Klein refused. But then he said he got the sense that the company would continue making the beans without him. Klein did not have the formula and was not versed in manufacturing. Taking his business elsewhere seemed daunting and futile. His partner was ready to retire, and urged him to sign the agreement.
Klein said he caved. And regretted it an instant later.
There are many reasons why companies buy out candy innovators – candy innovators typically do not have the industrial infrastructure in place to take their candy to the next level. Companies who have such infrastructure can pick and choose which candies to buy and distribute to a larger market. This happens all the time.

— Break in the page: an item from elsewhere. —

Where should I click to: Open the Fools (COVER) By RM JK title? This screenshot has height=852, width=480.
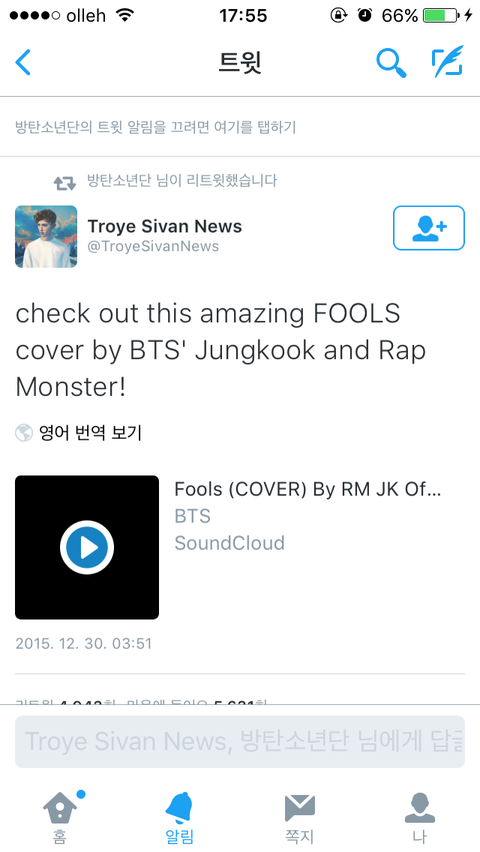307,490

One need to look no further than Hershey’s to see examples of this. The Kit Kat Bar, Almond Joy, Mounds, York Peppermint Patty, Milk Duds, Whoppers, Good N’Plenty, Jolly Rancher, Bubble Yum, the Heath Bar, and Zagnut are all part of the Hershey catalog and have their roots somewhere other than Hershey, Pennsylvania. This is the candy business in a nutshell, if you’ll pardon the pun.
Dave Klein is just another aspect of this, albeit on a much smaller scale. For all of the marketing of candy as an innocent treat, the reality is that the business of candy is as full of greed as well as victims of that greed as any other industry.